__INSTRUÇÃO A__.
Na coluna do Diário do Comércio abaixo, qual filósofo chamava de "estupidez criminosa" o fenômeno descrito no primeiro parágrafo?

__PÁGINA__.
--------------------------------
Olavo de Carvalho
Diário do Comércio, 26 de fevereiro de 2007
Quando a verdade se torna óbvia demais e as mentes obstinadas continuam a negá-la sem que se possa acusá-las de ocultação interesseira, então estamos diante daquele fenômeno que Eric Voegelin chamava “estupidez criminosa” – o abuso intolerável do direito à imbecilidade. O grande filósofo germano-americano usou o termo para designar a conduta mental das elites alemãs que teimaram, até o fim, em não enxergar o perigo do nazismo. Mas os exemplos do fenômeno estão por toda parte, e não cessam de se multiplicar.
Há tempos venho afirmando que a ingerência estrangeira na América Latina não tem nada a ver com o bom e velho “imperialismo ianque”; que existe um novo e mais formidável imperialismo em ação no mundo; que ele planeja nada menos do que dominar a espécie humana inteira por meio de um governo global a ser instaurado pela ONU no prazo máximo de uma década; que ele é ostensivamente anti-americano, tendo entre seus objetivos explícitos a dissolução dos EUA como nação independente e sua submissão a uma administração internacional; que ele apóia e subsidia a esquerda do Terceiro Mundo, especialmente a da América Latina, na qual vê o instrumento primordial para realizar, neste continente, uma das integrações regionais calculadas para culminar na integração político-administrativa do planeta.
--------------------------------
__DADOS__.
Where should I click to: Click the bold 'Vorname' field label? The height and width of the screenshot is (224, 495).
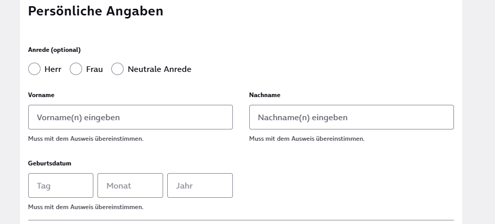(x=41, y=95)
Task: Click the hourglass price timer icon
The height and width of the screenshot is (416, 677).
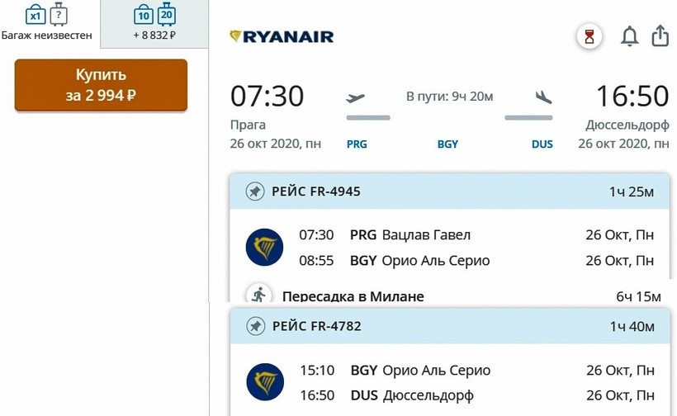Action: click(589, 36)
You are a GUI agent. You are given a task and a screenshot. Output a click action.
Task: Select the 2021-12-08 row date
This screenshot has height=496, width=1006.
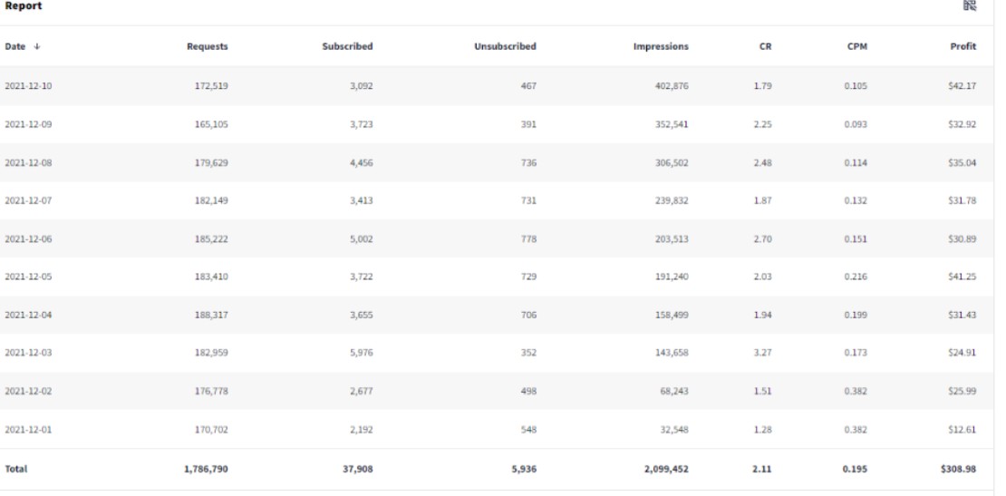coord(28,162)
--------------------------------
__INSTRUÇÃO B__.
Por favor, reescreva em CSV de duas colunas, "texto" e "resultado", tudo o que vai do início das entradas acima até a linha que contém "Action: click(589, 36)", inclusive. Faça uma linha por entrada, com cada campo entre aspas, troque as quebras de linha por espaços e deixe as imagens de fora.

__RESPOSTA CORRETA A__.
Eric Voegelin.

__RESPOSTA CORRETA B__.
texto,resultado
"Where should I click to: Click the bold 'Vorname' field label? The height and width of the screenshot is (224, 495).","(x=41, y=95)"
"Task: Click the hourglass price timer icon The height and width of the screenshot is (416, 677).","Action: click(589, 36)"